◆ INSTRUCTION
Recast the lines below as a numbered list, from the one containing "The height and width of the screenshot is (568, 430)." through the one containing "click(408, 85)", leaving out blank lines.

■ ■ ■ ■

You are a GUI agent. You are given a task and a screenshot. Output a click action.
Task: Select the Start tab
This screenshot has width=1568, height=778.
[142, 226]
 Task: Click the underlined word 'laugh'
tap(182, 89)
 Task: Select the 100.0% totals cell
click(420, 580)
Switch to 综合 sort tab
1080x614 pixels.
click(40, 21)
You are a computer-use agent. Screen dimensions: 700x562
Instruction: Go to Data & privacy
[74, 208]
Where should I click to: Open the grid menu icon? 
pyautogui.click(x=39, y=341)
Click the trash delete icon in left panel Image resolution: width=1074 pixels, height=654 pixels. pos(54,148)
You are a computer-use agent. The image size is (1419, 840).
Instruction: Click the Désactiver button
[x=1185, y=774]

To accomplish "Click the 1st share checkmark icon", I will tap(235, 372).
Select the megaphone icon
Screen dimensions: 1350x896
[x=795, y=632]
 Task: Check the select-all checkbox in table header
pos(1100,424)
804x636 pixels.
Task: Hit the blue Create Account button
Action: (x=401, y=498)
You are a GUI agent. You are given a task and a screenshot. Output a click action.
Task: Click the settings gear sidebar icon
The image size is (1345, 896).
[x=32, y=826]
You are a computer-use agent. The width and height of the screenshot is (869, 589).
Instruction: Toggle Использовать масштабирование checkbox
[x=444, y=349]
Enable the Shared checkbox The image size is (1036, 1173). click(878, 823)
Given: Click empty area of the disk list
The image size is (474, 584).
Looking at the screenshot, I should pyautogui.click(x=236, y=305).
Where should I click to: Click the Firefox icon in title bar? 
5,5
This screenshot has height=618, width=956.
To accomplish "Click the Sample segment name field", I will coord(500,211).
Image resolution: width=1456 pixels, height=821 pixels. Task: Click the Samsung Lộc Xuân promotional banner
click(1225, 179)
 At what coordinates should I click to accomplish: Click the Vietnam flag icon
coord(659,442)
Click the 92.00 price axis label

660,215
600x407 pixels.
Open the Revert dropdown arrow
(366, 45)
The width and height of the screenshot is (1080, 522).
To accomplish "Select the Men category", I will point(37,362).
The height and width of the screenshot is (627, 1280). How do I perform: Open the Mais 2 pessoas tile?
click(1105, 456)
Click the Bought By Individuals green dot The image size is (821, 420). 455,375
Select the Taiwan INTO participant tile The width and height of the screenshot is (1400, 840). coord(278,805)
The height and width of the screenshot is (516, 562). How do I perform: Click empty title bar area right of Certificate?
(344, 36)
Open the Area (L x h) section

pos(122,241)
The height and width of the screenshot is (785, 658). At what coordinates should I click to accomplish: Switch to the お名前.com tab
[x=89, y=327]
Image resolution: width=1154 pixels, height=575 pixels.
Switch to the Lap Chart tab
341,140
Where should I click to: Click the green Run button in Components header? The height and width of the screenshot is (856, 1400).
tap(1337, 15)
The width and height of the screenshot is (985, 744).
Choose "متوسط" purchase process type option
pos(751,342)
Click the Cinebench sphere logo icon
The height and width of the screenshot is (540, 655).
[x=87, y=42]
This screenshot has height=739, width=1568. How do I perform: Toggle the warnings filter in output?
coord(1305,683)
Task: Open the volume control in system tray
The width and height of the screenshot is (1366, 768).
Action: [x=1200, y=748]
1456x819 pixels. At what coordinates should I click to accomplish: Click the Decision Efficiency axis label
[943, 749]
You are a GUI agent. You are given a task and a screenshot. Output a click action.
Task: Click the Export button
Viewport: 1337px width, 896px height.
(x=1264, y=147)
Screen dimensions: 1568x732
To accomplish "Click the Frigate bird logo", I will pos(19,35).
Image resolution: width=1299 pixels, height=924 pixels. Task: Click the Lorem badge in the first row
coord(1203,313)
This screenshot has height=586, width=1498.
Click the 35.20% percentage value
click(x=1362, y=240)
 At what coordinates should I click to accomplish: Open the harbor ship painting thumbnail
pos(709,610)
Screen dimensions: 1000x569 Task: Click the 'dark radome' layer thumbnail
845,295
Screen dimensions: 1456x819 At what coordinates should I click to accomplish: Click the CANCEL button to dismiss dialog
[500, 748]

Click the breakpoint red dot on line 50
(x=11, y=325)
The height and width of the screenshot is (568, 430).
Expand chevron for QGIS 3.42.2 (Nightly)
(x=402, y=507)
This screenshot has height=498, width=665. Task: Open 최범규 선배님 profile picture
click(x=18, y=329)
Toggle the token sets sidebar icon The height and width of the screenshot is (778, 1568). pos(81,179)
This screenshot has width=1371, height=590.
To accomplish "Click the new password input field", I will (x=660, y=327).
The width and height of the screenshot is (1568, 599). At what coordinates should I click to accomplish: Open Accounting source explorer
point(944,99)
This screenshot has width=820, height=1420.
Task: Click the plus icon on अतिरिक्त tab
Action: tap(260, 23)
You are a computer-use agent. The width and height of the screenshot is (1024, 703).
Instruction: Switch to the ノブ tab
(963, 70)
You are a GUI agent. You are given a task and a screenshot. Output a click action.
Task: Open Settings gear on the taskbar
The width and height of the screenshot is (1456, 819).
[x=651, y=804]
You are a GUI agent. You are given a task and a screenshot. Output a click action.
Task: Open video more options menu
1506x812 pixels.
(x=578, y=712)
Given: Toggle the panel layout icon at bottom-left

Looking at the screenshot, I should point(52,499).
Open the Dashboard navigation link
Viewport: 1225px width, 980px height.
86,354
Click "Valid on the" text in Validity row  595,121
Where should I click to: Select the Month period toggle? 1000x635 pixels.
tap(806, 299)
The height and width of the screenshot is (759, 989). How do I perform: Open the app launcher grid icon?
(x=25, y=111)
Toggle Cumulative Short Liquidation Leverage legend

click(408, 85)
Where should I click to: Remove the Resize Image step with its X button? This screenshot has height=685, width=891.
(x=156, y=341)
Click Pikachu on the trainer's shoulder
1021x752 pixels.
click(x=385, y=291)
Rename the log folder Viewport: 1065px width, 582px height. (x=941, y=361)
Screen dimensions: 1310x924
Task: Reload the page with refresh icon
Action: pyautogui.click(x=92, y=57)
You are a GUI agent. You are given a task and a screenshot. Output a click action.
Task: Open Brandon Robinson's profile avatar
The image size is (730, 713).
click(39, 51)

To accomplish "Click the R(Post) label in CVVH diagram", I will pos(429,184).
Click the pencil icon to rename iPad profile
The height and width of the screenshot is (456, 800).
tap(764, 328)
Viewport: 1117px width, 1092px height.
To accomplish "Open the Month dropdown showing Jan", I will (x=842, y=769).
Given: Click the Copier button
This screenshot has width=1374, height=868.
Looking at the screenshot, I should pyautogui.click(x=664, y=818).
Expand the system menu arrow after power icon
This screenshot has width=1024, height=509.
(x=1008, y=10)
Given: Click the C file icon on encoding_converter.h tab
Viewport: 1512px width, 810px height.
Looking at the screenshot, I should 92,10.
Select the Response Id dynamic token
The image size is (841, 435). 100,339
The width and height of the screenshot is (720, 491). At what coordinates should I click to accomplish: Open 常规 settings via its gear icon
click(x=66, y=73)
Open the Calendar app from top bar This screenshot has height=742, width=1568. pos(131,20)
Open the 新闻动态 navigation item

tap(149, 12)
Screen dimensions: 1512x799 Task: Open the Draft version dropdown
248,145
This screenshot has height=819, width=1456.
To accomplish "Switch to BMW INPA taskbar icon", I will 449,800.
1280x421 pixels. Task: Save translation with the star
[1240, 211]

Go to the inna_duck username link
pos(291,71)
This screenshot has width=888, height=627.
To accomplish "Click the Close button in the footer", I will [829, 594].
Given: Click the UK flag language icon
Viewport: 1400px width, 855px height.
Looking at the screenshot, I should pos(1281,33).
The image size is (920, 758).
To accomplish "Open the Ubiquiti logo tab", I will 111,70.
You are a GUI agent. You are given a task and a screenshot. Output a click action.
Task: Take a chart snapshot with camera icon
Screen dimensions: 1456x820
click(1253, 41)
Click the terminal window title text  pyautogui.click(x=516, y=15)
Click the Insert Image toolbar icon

■ ■ ■ ■

◆ PROBLEM SOLUTION
1. The height and width of the screenshot is (568, 430).
2. Expand chevron for QGIS 3.42.2 (Nightly)
3. (x=402, y=507)
4. This screenshot has height=498, width=665. Task: Open 최범규 선배님 profile picture
5. click(x=18, y=329)
6. Toggle the token sets sidebar icon The height and width of the screenshot is (778, 1568). pos(81,179)
7. This screenshot has width=1371, height=590.
8. To accomplish "Click the new password input field", I will (x=660, y=327).
9. The width and height of the screenshot is (1568, 599). At what coordinates should I click to accomplish: Open Accounting source explorer
10. point(944,99)
11. This screenshot has width=820, height=1420.
12. Task: Click the plus icon on अतिरिक्त tab
13. Action: tap(260, 23)
14. You are a computer-use agent. The width and height of the screenshot is (1024, 703).
15. Instruction: Switch to the ノブ tab
16. (963, 70)
17. You are a GUI agent. You are given a task and a screenshot. Output a click action.
18. Task: Open Settings gear on the taskbar
19. The width and height of the screenshot is (1456, 819).
20. [x=651, y=804]
21. You are a GUI agent. You are given a task and a screenshot. Output a click action.
22. Task: Open video more options menu
23. 1506x812 pixels.
24. (x=578, y=712)
25. Given: Toggle the panel layout icon at bottom-left
26. Looking at the screenshot, I should point(52,499).
27. Open the Dashboard navigation link
28. Viewport: 1225px width, 980px height.
29. 86,354
30. Click "Valid on the" text in Validity row  595,121
31. Where should I click to: Select the Month period toggle? 1000x635 pixels.
32. tap(806, 299)
33. The height and width of the screenshot is (759, 989). How do I perform: Open the app launcher grid icon?
34. (x=25, y=111)
35. Toggle Cumulative Short Liquidation Leverage legend
36. click(408, 85)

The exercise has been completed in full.